## [Instruksi Kerja]
A – Dari teks tentang Kopdes Merah Putih, sebutkan semua singkatan yang kepanjangannya tercantum, masing-masing beserta kepanjangannya.
B – Ubah paragraf teks tentang Kopdes Merah Putih yang diawali "Pelaksanaan koperasi ini dibiayai" menjadi daftar singkat tanpa menghilangkan fakta utamanya.

## [Teks Bacaan]
+-------+
NewsPemerintahan

76 Persen Perangkat Desa Menolak Dana Desa Jadi Jaminan Kopdes MP

Presiden Prabowo dalam kunjungannya ke Kabupaten Bengkayang, Kalbar. (instagram.com/prabowo)
Presiden Prabowo dalam kunjungannya ke Kabupaten Bengkayang, Kalbar. (instagram.com/prabowo)

CITY GUIDE FM – Koperasi Desa (Kopdes) Merah Putih terus kejar tayang pendiriannya di berbagai daerah. Berdasarkan hasil penelitian dari Center of Economic and Law Studies (CELIOS), setidaknya ada 76 persen perangkat desa di Indonesia yang keberatan dengan konsep Kopdes MP ini.

Pelaksanaan koperasi ini dibiayai dengan skema pinjaman dari Himpunan Bank Milik Negara (Himbara). Pertama, bank Himbara ini akan mentransfer dana kepada desa setelah lolos uji kelayakan (feasibility study).
+-------+
## [Data Tersimpan]
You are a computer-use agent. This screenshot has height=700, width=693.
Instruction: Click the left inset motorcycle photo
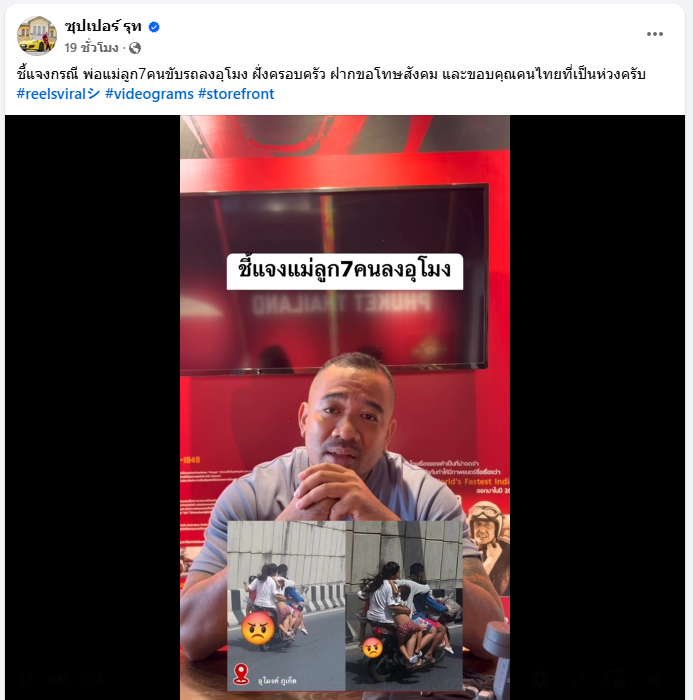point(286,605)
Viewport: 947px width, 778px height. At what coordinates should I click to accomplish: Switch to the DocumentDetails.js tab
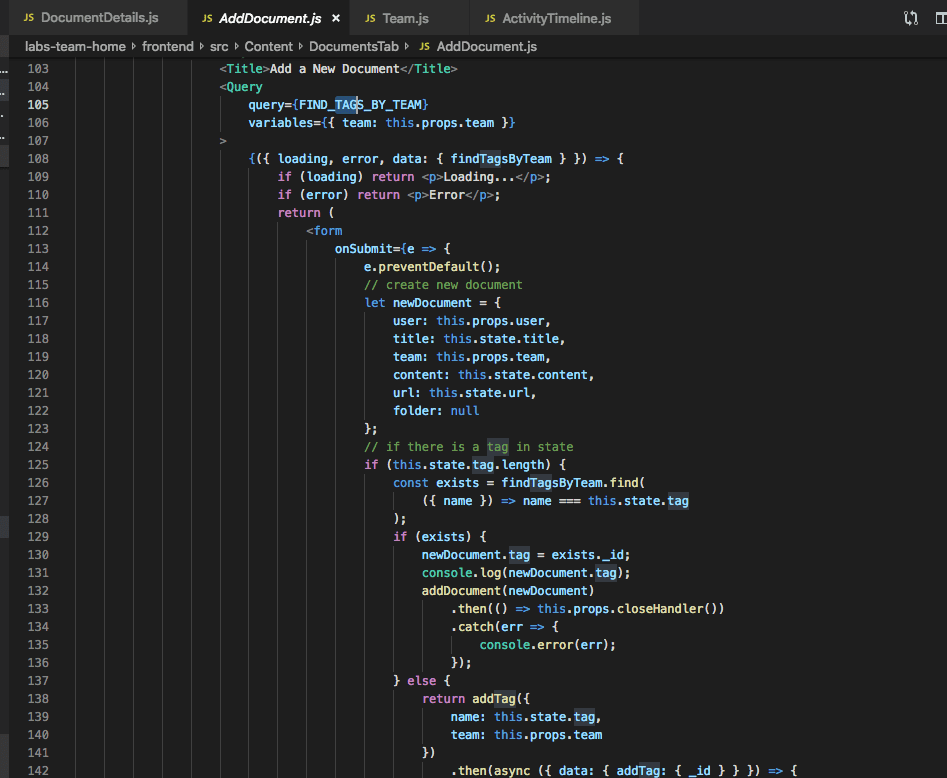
+-------+
## [Jawaban per Tugas]
A –
- Kopdes: Koperasi Desa
- MP: Merah Putih
- CELIOS: Center of Economic and Law Studies
- Himbara: Himpunan Bank Milik Negara

B –
- Koperasi dibiayai dengan skema pinjaman dari Himpunan Bank Milik Negara (Himbara).
- Bank Himbara mentransfer dana kepada desa setelah desa lolos uji kelayakan (feasibility study).